All that should come back is the lines of the data below from the one containing "Given: Go to next page arrow" to the one containing "Task: Click the add record toolbar icon", inclusive, exactly as they stand.

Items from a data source

# # #

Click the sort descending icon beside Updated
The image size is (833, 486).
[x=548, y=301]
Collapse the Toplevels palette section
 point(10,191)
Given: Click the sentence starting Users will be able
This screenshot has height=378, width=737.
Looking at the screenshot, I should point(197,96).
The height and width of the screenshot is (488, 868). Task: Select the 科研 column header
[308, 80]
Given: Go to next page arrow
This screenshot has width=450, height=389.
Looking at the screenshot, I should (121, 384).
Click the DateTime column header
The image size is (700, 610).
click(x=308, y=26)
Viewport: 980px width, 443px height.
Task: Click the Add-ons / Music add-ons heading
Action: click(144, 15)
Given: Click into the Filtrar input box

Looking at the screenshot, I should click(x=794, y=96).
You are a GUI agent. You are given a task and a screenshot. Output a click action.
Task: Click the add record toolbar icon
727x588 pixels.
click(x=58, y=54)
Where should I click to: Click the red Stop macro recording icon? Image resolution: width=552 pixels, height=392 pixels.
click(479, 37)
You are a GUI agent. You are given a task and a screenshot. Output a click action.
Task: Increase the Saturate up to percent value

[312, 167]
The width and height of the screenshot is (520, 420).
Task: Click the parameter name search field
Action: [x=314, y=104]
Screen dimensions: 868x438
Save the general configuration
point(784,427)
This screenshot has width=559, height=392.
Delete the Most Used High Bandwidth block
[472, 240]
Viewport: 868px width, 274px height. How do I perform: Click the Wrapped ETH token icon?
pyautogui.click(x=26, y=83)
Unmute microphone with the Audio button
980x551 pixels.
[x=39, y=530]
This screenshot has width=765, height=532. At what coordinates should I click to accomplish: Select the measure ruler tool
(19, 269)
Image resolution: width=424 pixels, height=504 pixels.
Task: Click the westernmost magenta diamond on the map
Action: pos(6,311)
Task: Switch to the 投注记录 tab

# # #

▶ Answer for this exercise
Given: Go to next page arrow
This screenshot has width=450, height=389.
Looking at the screenshot, I should (121, 384).
Click the DateTime column header
The image size is (700, 610).
click(x=308, y=26)
Viewport: 980px width, 443px height.
Task: Click the Add-ons / Music add-ons heading
Action: click(144, 15)
Given: Click into the Filtrar input box

Looking at the screenshot, I should click(x=794, y=96).
You are a GUI agent. You are given a task and a screenshot. Output a click action.
Task: Click the add record toolbar icon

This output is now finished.